As expected, epitope analysis indicated that Mozambican strains with the same genotype as the rotavirus vaccines shared common amino acids. The VP8* amino acid profiles seemed to be more conserved when compared to VP7 epitopes. Multiple amino acid differences were detected between the vaccine and Mozambican strains of varying genotypes. It is, however, impossible to speculate whether these differences influence antibody attachment and overall protection without specific binding studies being performed.
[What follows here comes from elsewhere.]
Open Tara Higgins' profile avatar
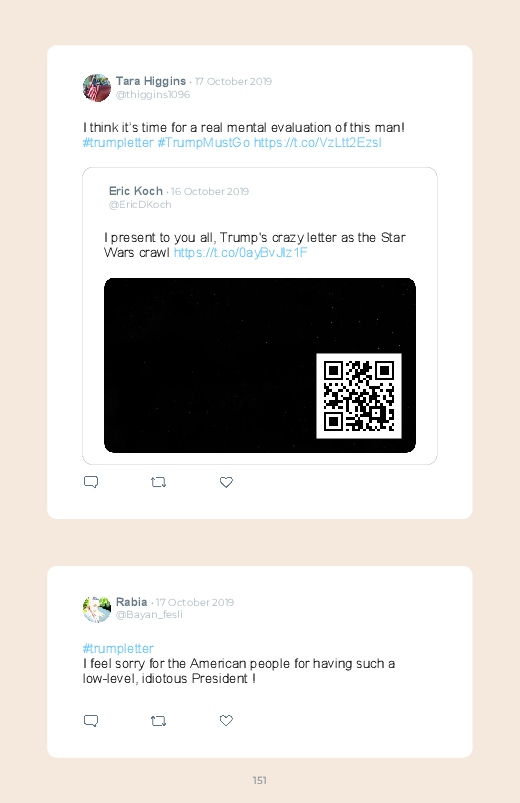This screenshot has height=803, width=520. 97,88
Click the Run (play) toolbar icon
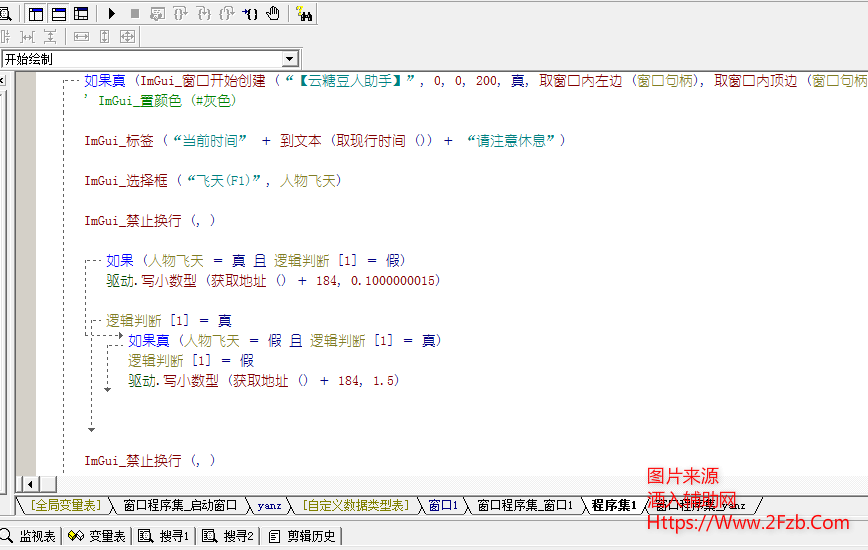This screenshot has height=550, width=868. tap(112, 14)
Many of the amino acids variations detected in the Mozambican strains were also seen in Russian and Belgium strains [23, 24], indicating that these strains are not localized. Belgium G12P[8] strains (RVA/Human-wt/BEL/BE0258/2008/G12P[8] and RVA/Human-wt/BEL/BE0085/2008/G12P[8]) also had a N130D change in the VP7 epitope (7-1a), similar to RVA/Human-wt/MOZ/0288/2012/G12P[8] [38]. These three strains also clustered together with strains from Chókwè in the G12 lineage III (Fig. 3B). The Belgium strains also had a proline at position 96, similar to the Mozambican strains.

Strains isolated from Russia (RVA/Human-wt/RUS/NN2406/2011/G2P[4] and RVA/Human-wt/RUS/NN2578/2011/G2P[4]) had the same S242N change in the VP7 epitope (7-1b) as RVA/Human-wt/MOZ/0308/2012/G2P[4], which is also similar to RotaTeq® (SC2-9) G2 [39]. These strains formed a sub-cluster in lineage IV, separate from other G2P[4] strains (Fig. 3B). RVA/Human-wt/BEL/BE1141/2009/G2P[4] also clustered with RVA/Human-wt/MOZ/0308/2012/G2P[4] and the Russian strains which had the S242N change. RVA/Human-wt/BEL/BE1058/2008/G2P[4], however, clustered with the remaining G2P[4] Mozambican strains with N242 in the 7-1b epitope.

Interestingly, the D146N substitution in the VP7 epitope of the G2P[4] strains was not reflected in the phylogenetic analyses. RVA/Human-wt/MOZ/0439/2013/G2P[4] and RVA/Human-wt/MOZ/0428/2013/G2P[4] clustered with other G2P[4] strains during both phylogenetic analyses, although this isolate had an aspartic acid instead of a asparagine at position 146. The negatively charged aspartic acid at position 146 of the VP7 7-2 epitope in the two Mozambican strains (RVA/Human-wt/MOZ/0428/2013/G2P[4] and RVA/Human-wt/MOZ/0439/2013/G2P[4]) is, however, not seen in the Belgium or Russian strains [23, 24].

The current study, carried out during 2012 and 2013, provides valuable insight into the circulating rotavirus genotypes and strain diversity in southern Mozambique prior to vaccine introduction. The study showed that G2P[4] was prevalent although the study was not carried out for a full two years, which can bias the temporal distribution of genotypes. Phylogenetic and epitope analysis indicated that the Mozambican strains were related with a few potential reassortment events noted. There is evidence for transmission between countries in southern Africa with common strains circulating in southern Mozambique as well as South Africa, Zambia and Zimbabwe.